**Task requirements:** Once you reach the line containing "Expand the 编译器 tree node" in the entries below, write out that line and each one after it down to the line containing "Image resolution: width=811", exactly and with nothing added.

=== Material for the task ===

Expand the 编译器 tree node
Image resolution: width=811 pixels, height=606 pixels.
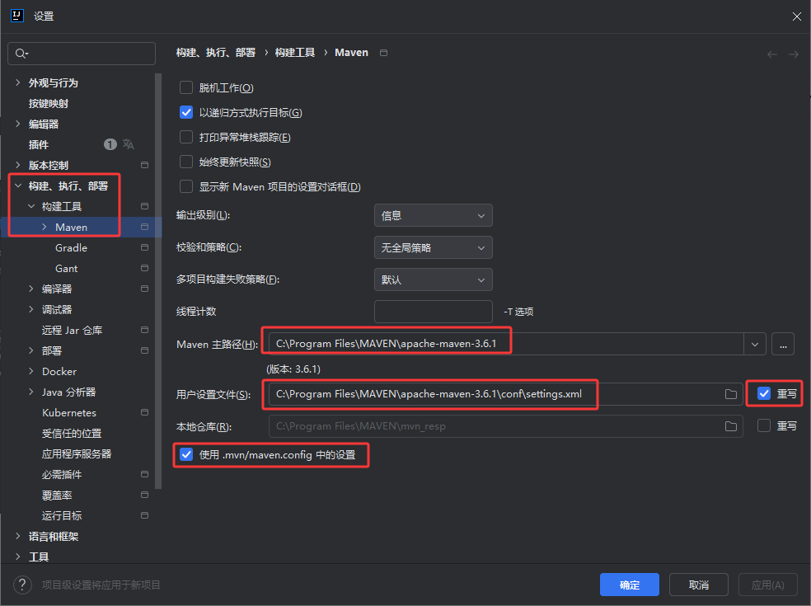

===
=== Material for the task ===

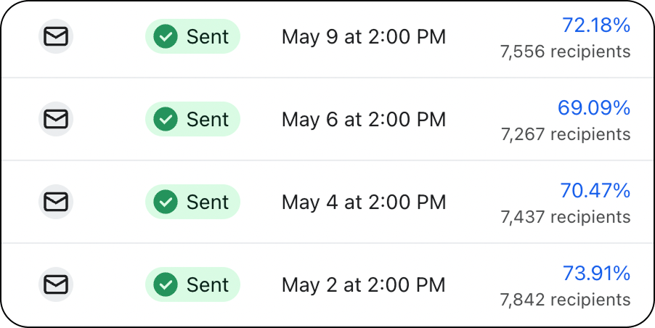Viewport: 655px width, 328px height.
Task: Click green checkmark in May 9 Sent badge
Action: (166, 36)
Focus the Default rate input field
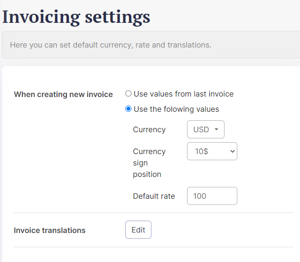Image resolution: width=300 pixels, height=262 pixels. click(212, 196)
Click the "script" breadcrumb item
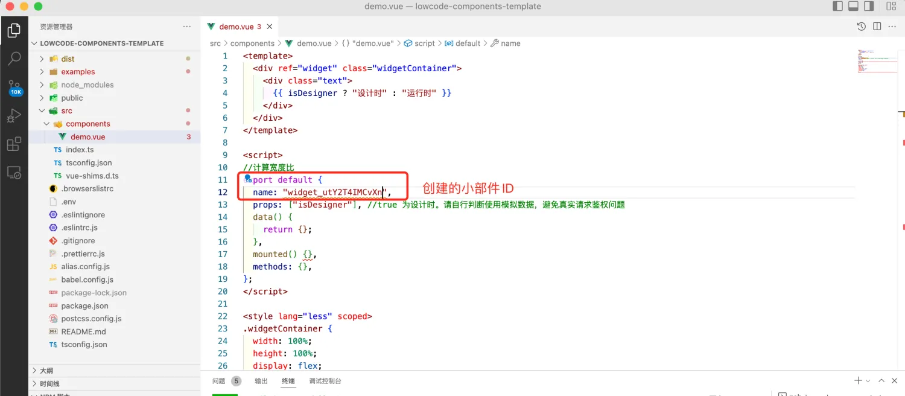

===

**Problem solution:**
Expand the 编译器 tree node
Image resolution: width=811 pixels, height=606 pixels.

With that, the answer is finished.